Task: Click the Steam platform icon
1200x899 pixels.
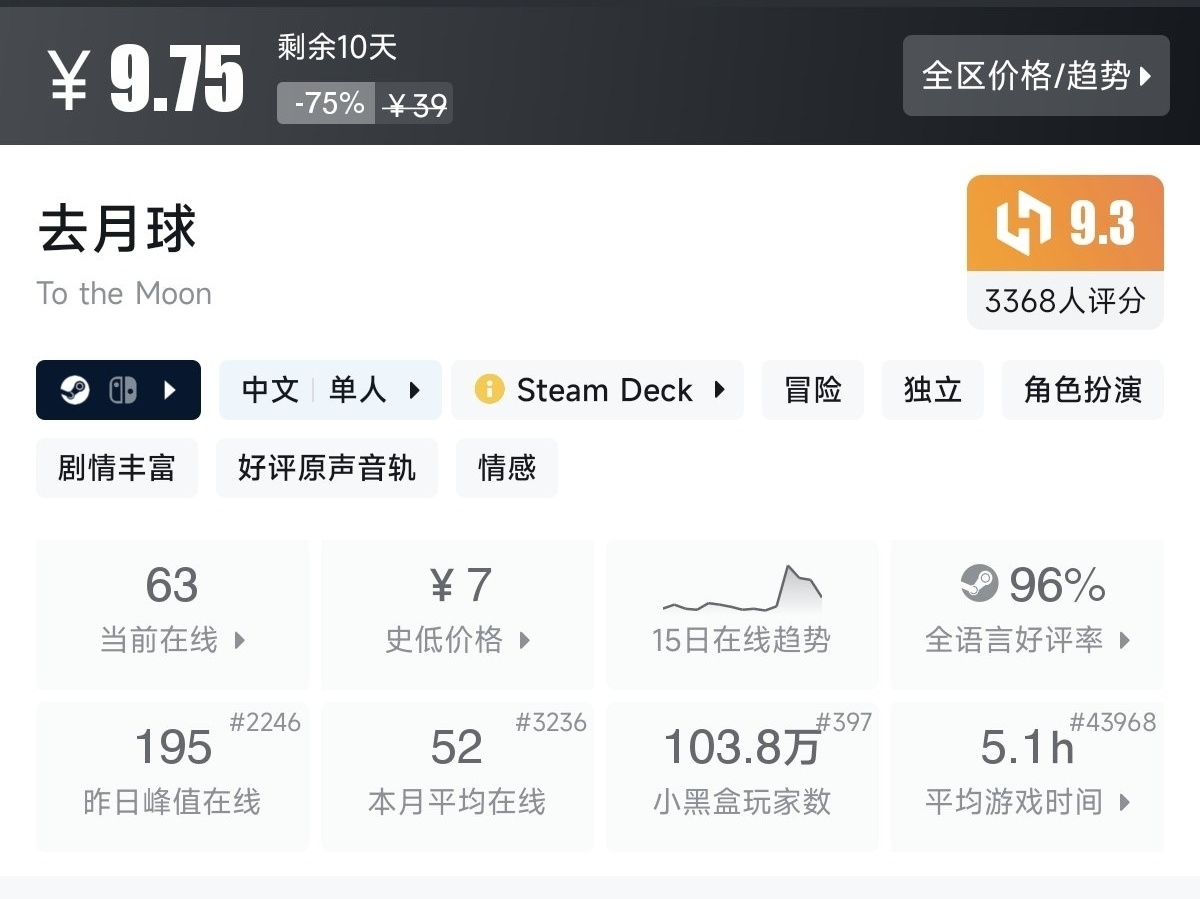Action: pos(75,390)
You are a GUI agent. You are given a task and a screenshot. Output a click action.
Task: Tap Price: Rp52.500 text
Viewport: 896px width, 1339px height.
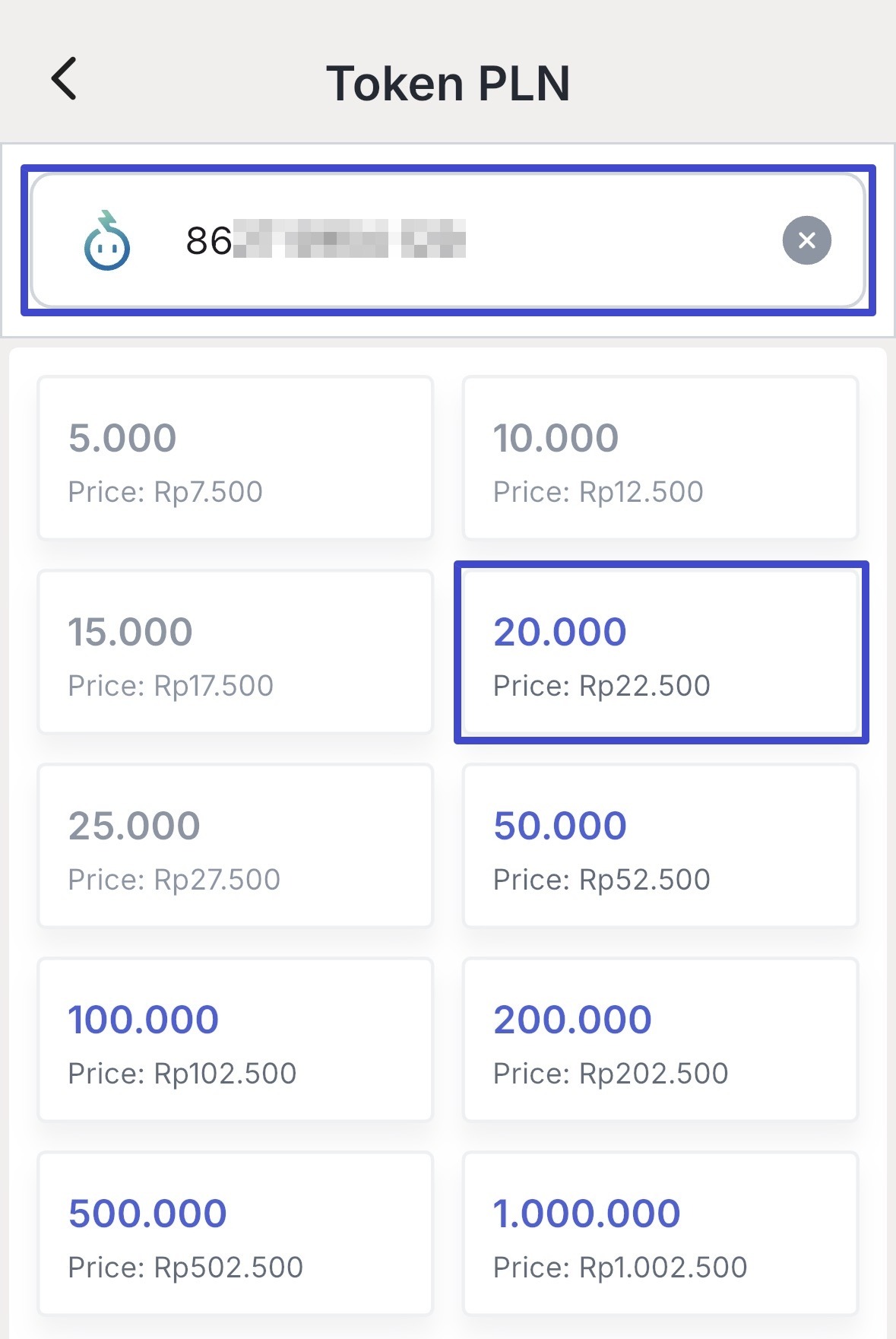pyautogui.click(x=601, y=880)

----------

Brief >> Repeat the records above exactly, without any pictures.

Expected output >>
Task: Click the Steam platform icon
1200x899 pixels.
Action: pos(75,390)
You are a GUI agent. You are given a task and a screenshot. Output a click action.
Task: Tap Price: Rp52.500 text
Viewport: 896px width, 1339px height.
pyautogui.click(x=601, y=880)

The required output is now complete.